— START Given passage —
II. Configuration Build Embodiments

After the pool planner 117 determines which drives (e.g., the devices 114 of FIG. 1) are eligible for a storage pool (e.g., a final list of eligible drives), the example node manager 110 (and/or the pool planner 117) is configured to create or build a storage service with one or more of the identified drives. The node manager 110 uses the config 804 from the pool planner 117 in addition to the spec 802 to configure the drives within a storage pool. The node manager 110 determines a layout for the pool using spec parameters including for example, a total number of drives needed and/or requested, a number of drives per top-level set or development, and/or a redundancy (e.g., none, RAID, Mirror, etc.). The spec parameters may be validated during the filter process executed by the pool planner 117, with the validation being provided in the config 804. Additionally, the node manager 110 may determine internal parameters including, for example, a size sort order (e.g., small-to-large (log) or large-to-small (cache and pool)) or a drive's device path.

In some examples, the node manager 110 is configured to create a storage pool to improve, optimize and/or maximize path diversity among the drives. The node manager 110 may use one or more filters and/or algorithms/routines to determine a desired path diversity. Some systems may not have path diversity for serial-attached SCSI (“SAS”) ports within a single canister. Accordingly, a HA cluster may be used to create path diversity through canister diversity and/or diversity within each canister. In comparison, AoE path diversity may be based on the AoE pool number.

To create diversity among the eligible drives, the example node manager 110 is configured to determine a path to each drive. AoE drives may be sorted by pool number while other drives are sorted by the device path. For CorOS 8.0.0, device_path for devices that use mpxio multipathing are not grouped by their multiple paths. Instead, all of the devices treated as one group, which is a reasonable decision for EX and ZX hardware.

The node manager 110 then builds a table (or list, data structure, etc.) using the device path in a column next to the respective drive name. For example, the pool planner 117 may provide to the node manage 117 a list of 16 eligible drives, shown below in Table 2 by the drive name. The node manager 110 determines an AoE pool number for each drive and add that information to the table. The node manager 110 may then add drives as rows for each respective device path. For example, all drives with the same 100 AoE pool number are placed within the ‘100’ column, shown in Table 3.

TABLE 2

Example Drive Build Table

Drive
aoe_pool_num

drive1
100

drive2
100

drive3
224

drive4
392

drive5
392

drive6
100

drive7
100

drive8
224

drive9
100

drive10
392

drive11
100

drive12
224

drive13
100

drive14
392

drive15
100

drive16
224

TABLE 3

Example Drive Assignment

Path
100
224
392

Row1
drive1
drive3
drive4

Row2
drive2
drive8
drive5

Row3
drive6
drive12
drive10

Row4
drive7
drive16
drive14

Row5
drive9

Row6
drive11

Row7
drive13

Row8
drive15

The example node manager 110 is configured to build the pool drives by going through each path list, round-robin, and select a drive from each list until the number of drives needed and/or specified has been reached. The node manager 110 creates the pools such that each top-level set contains only the specified number of drives per set. Table 4 below shows different examples of how the 16 drives may be configured based on the drives needed, drives per set, and redundancy. It should be appreciated that this described algorithm or drive filtering provides arguably the best diversity among drives as possible by spreading wide, then deep the assignment of drives across all diverse paths.
— END Given passage —
— START Material provided —
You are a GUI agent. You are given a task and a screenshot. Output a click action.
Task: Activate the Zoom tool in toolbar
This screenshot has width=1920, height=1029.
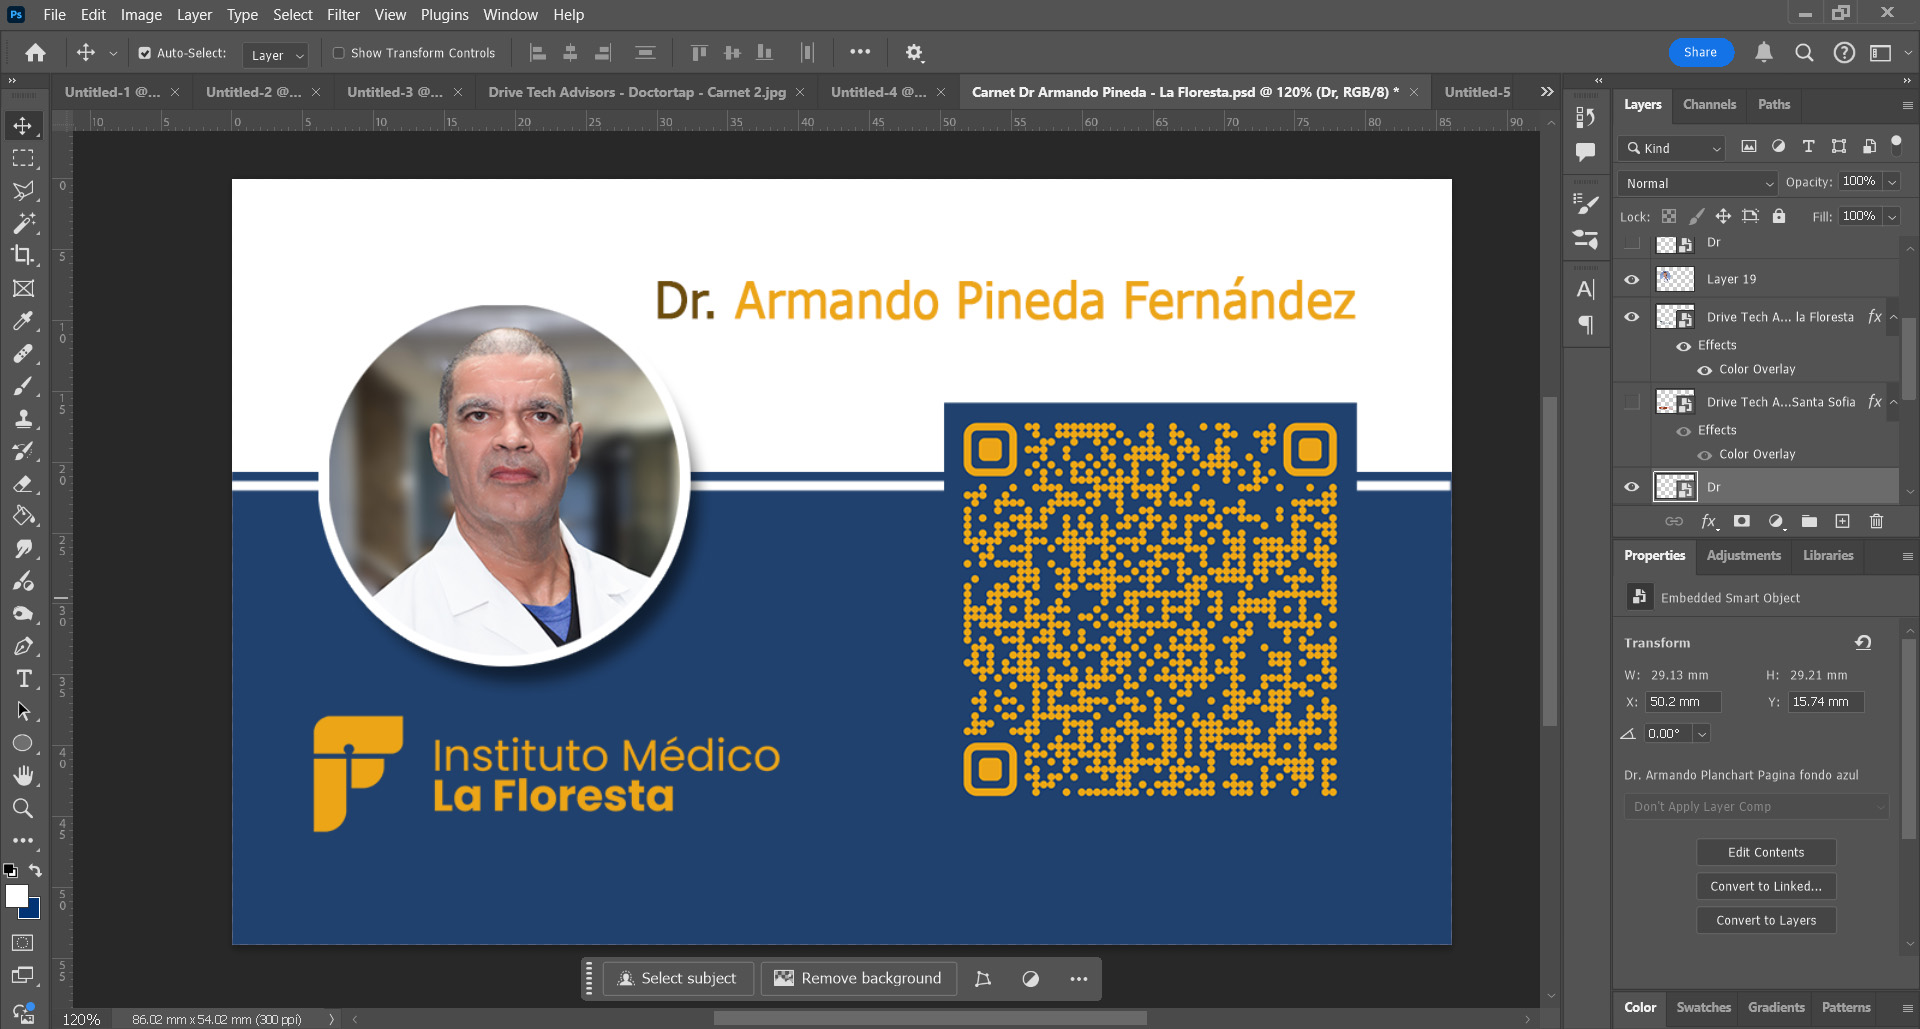click(x=22, y=808)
— END Material provided —
#### [Given problem]
According to the configuration build passage, what are AoE drives sorted by when the node manager determines a path to each drive?

#### [Worked solution]
AoE drives are sorted by pool number.